» **Activity**: Return the listing word for word, from its first line up to and including the line that contains "This screenshot has height=804, width=612.". Leave the pictures out.

» **Screenshot grounding data**:
^^^^

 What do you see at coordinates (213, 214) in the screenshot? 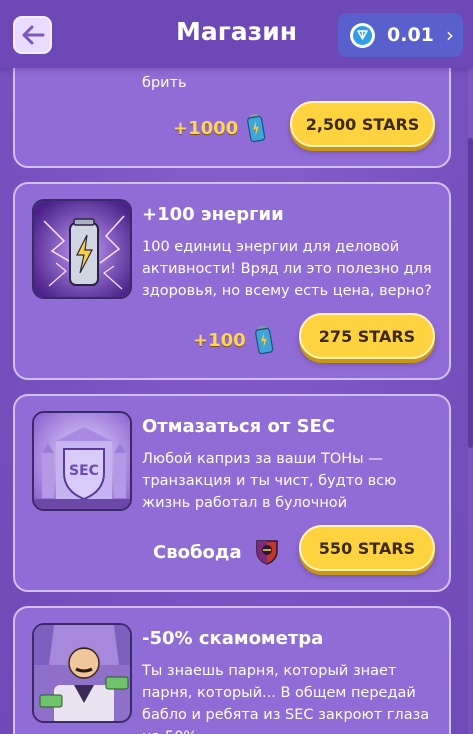
I see `item-title: +100 энергии` at bounding box center [213, 214].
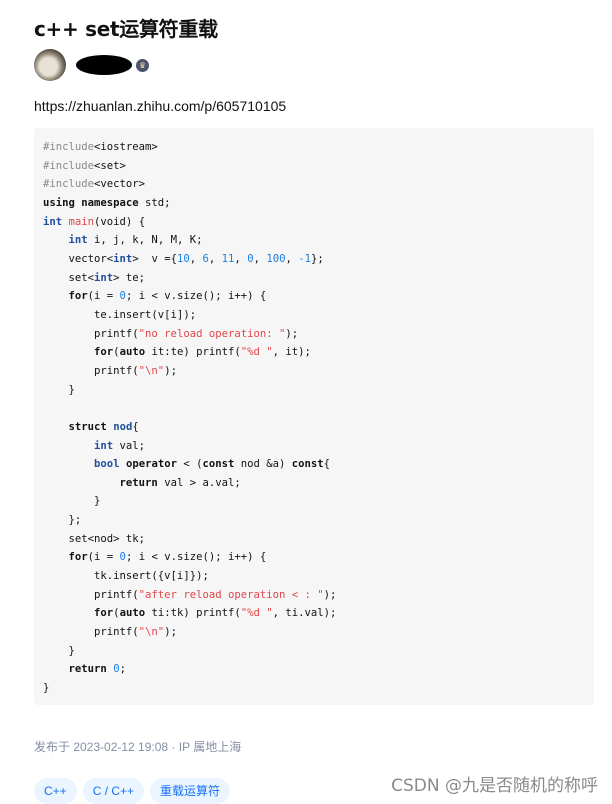 This screenshot has height=804, width=612. I want to click on code-line: };, so click(314, 520).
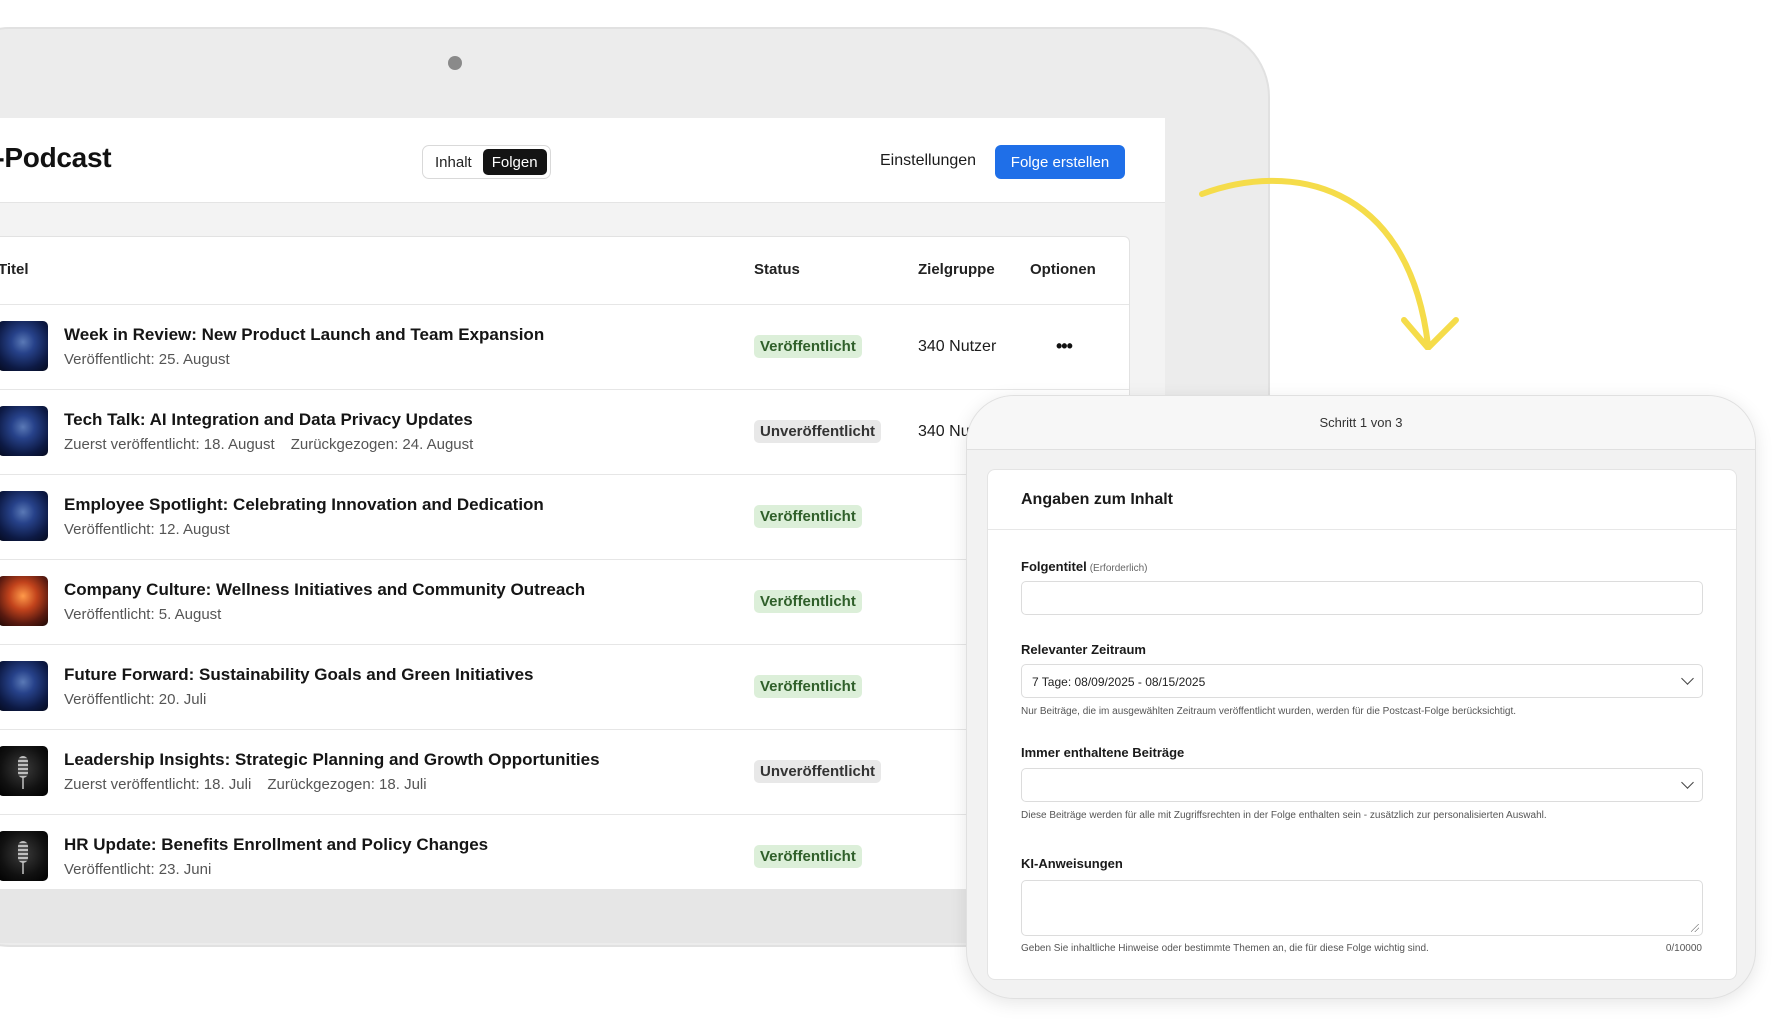  Describe the element at coordinates (958, 346) in the screenshot. I see `audience-count: 340 Nutzer` at that location.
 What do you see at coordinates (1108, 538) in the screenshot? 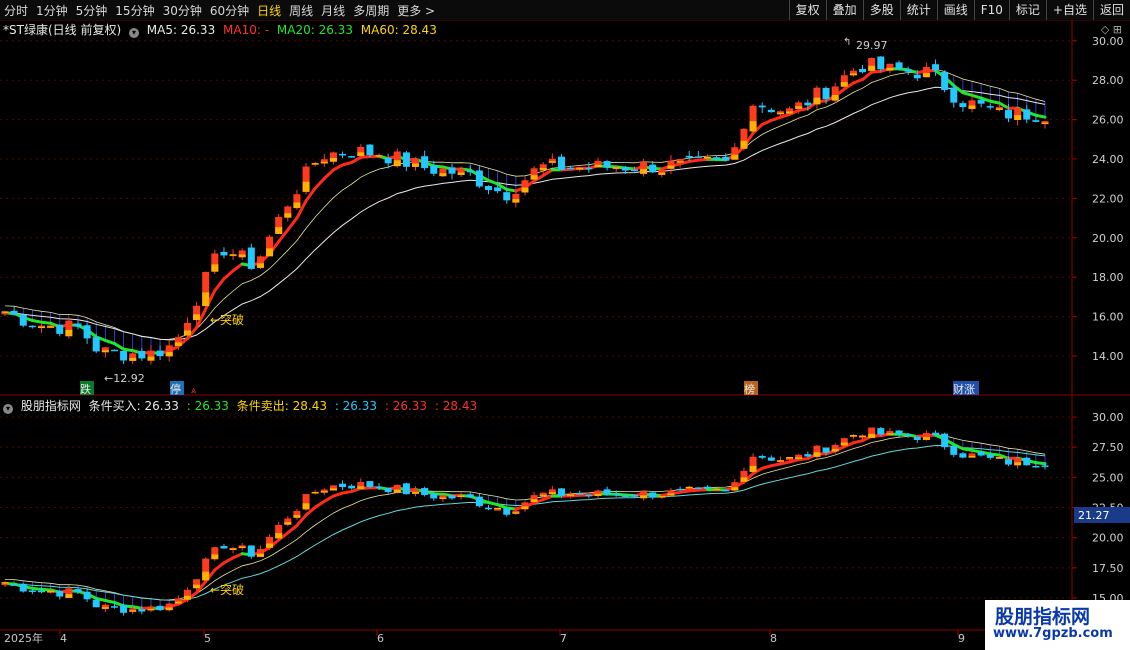
I see `sub-y-tick: 20.00` at bounding box center [1108, 538].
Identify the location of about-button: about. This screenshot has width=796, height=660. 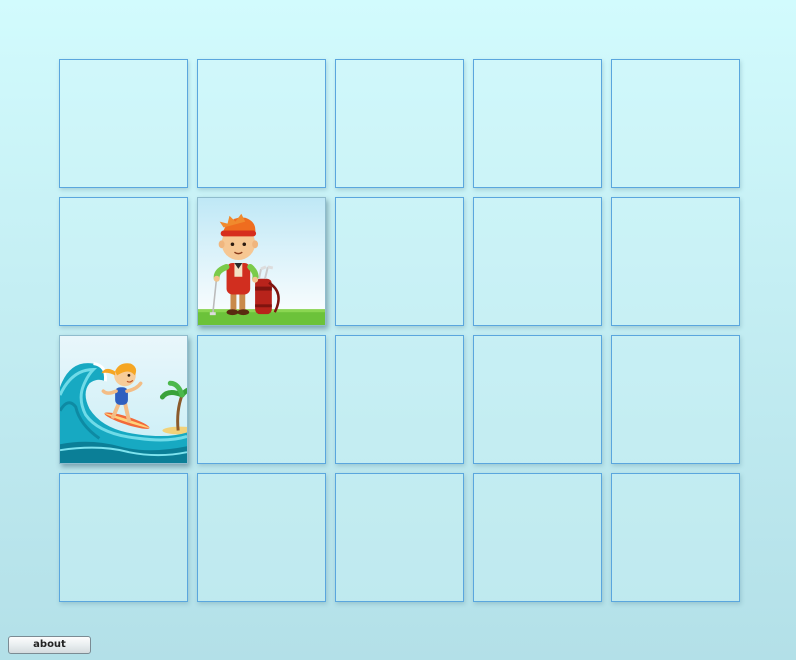
(50, 645).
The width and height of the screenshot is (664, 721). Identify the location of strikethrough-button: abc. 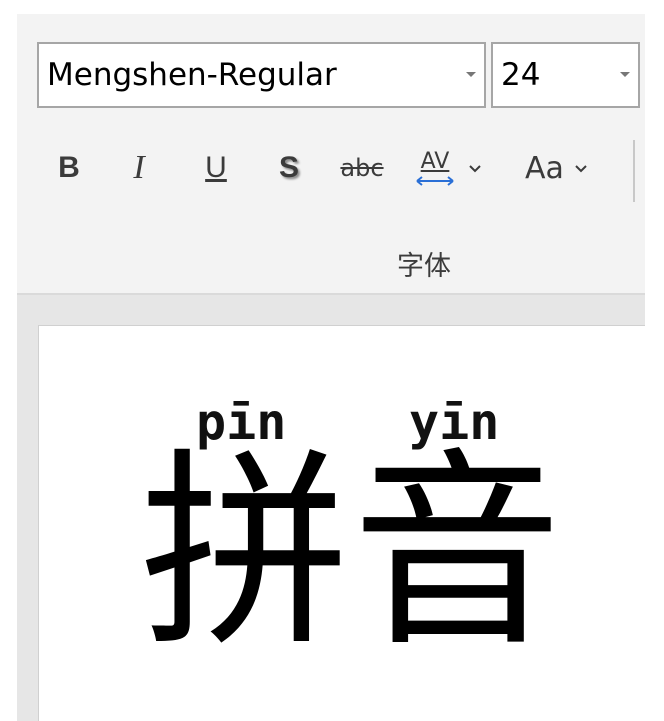
(362, 168).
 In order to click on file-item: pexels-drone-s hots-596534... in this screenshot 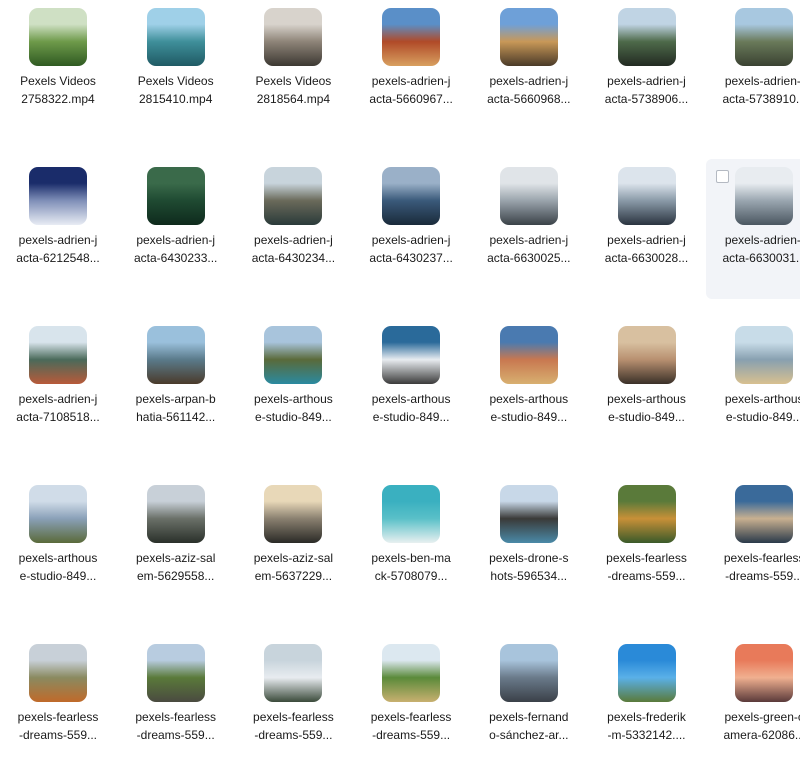, I will do `click(529, 547)`.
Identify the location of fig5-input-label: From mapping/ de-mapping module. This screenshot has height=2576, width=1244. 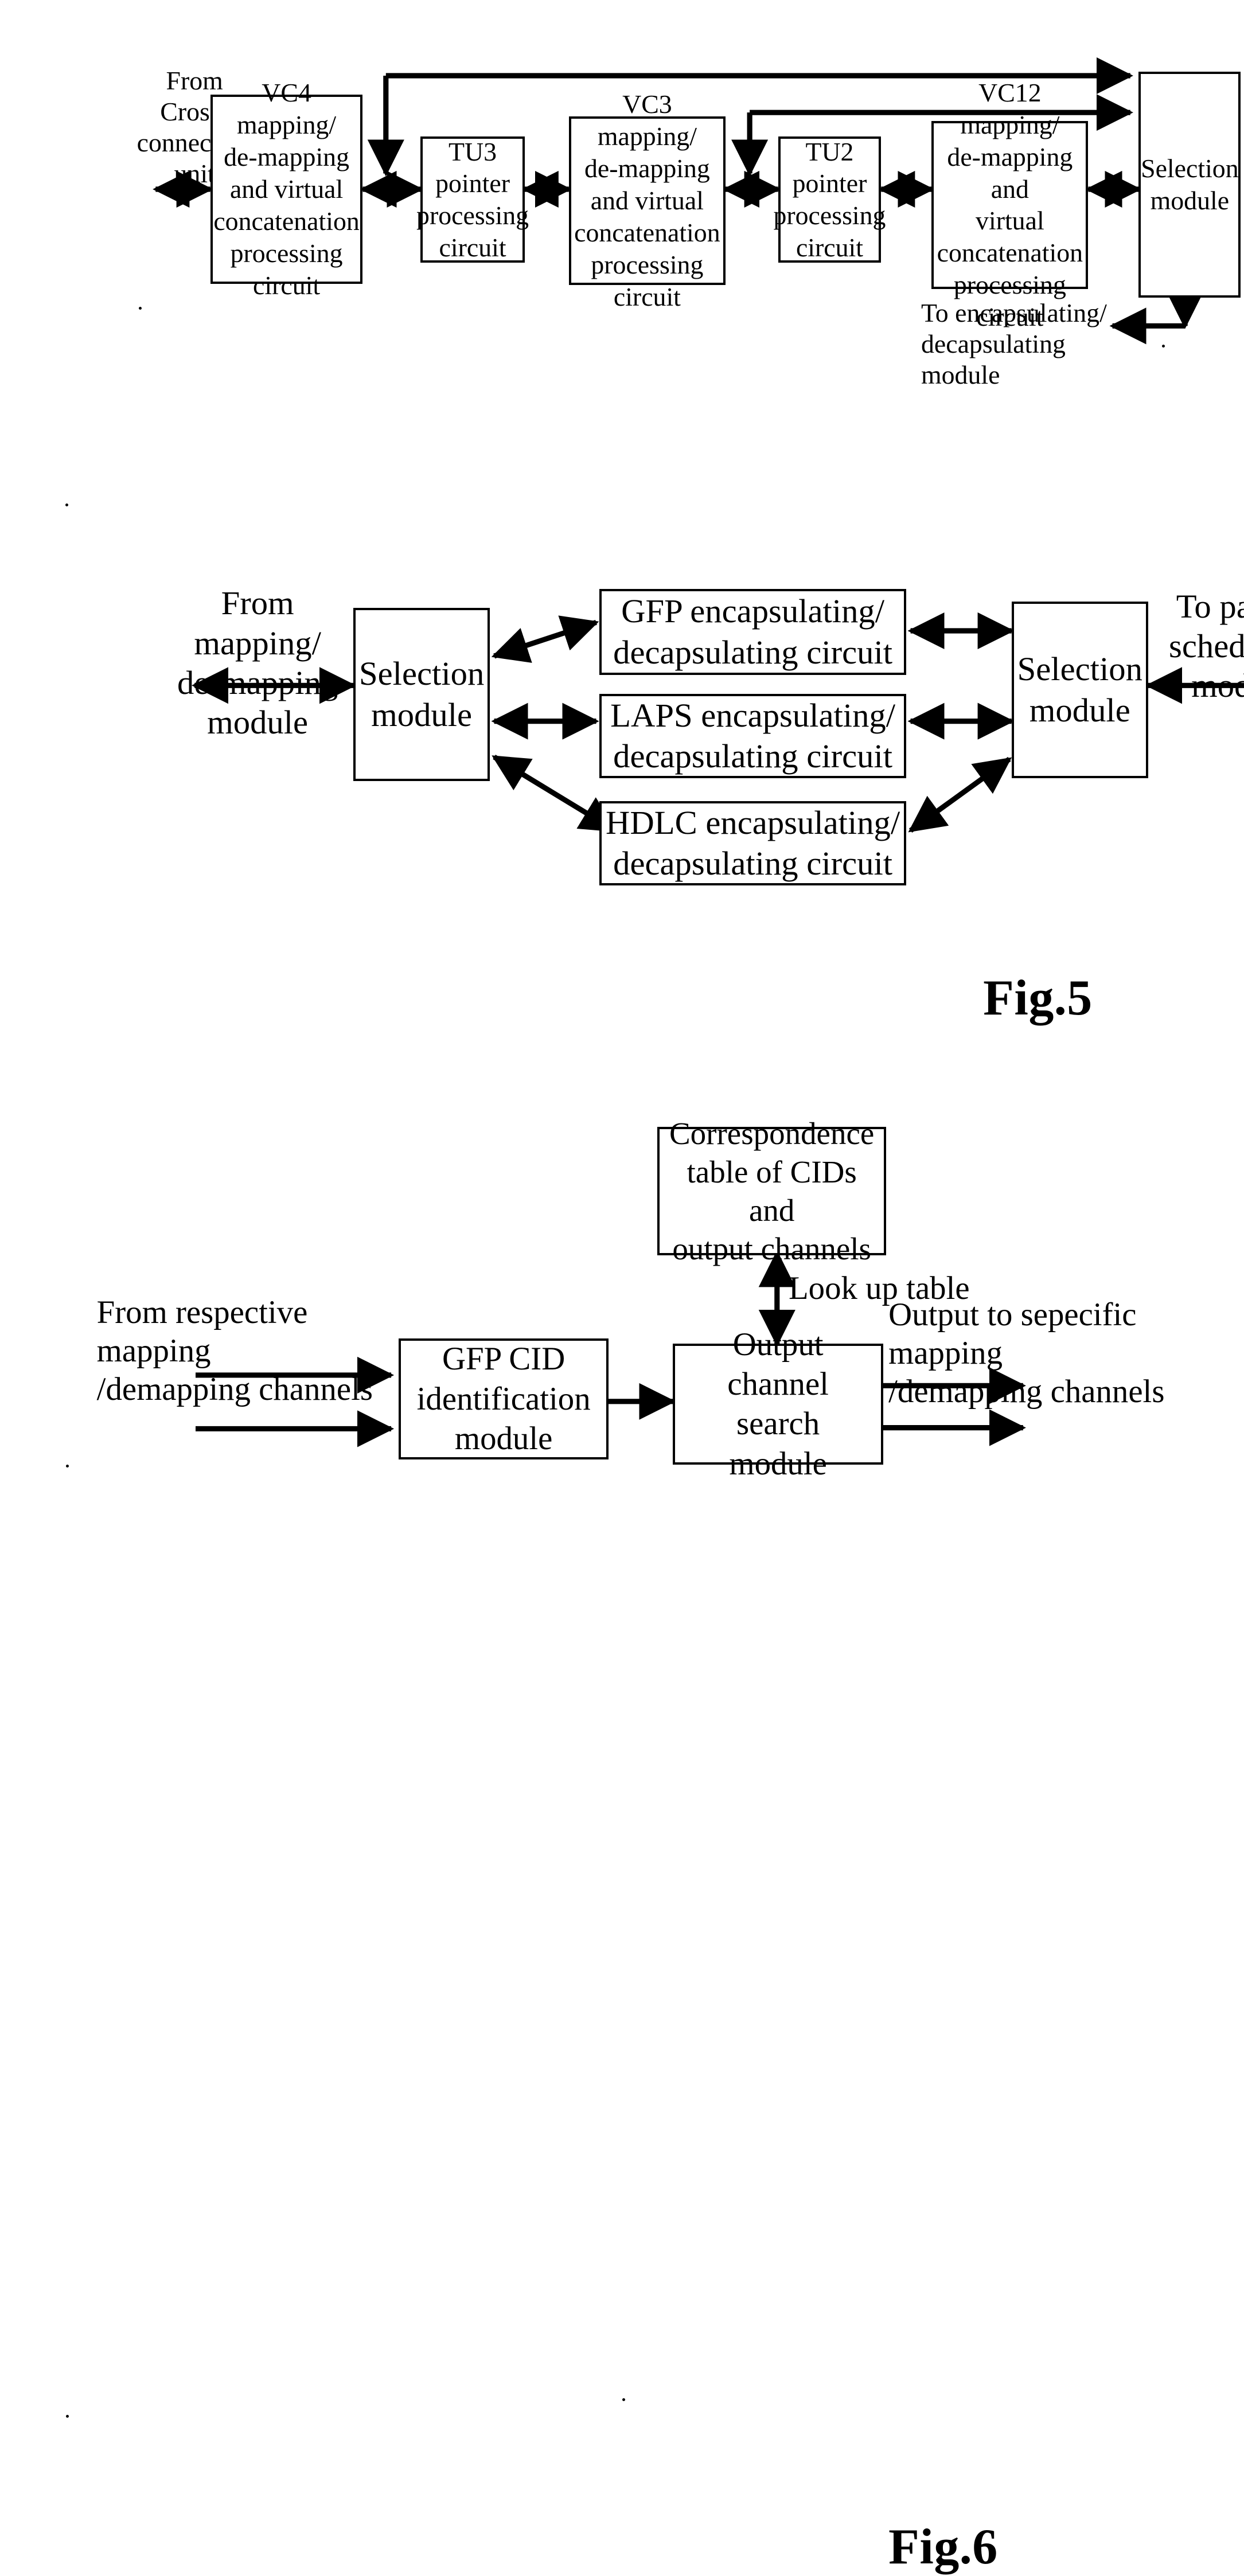
(258, 662).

^^^^

» **Solution for this problem**:
 What do you see at coordinates (213, 214) in the screenshot? 
I see `item-title: +100 энергии` at bounding box center [213, 214].
 This screenshot has height=804, width=612. I want to click on code-line: };, so click(314, 520).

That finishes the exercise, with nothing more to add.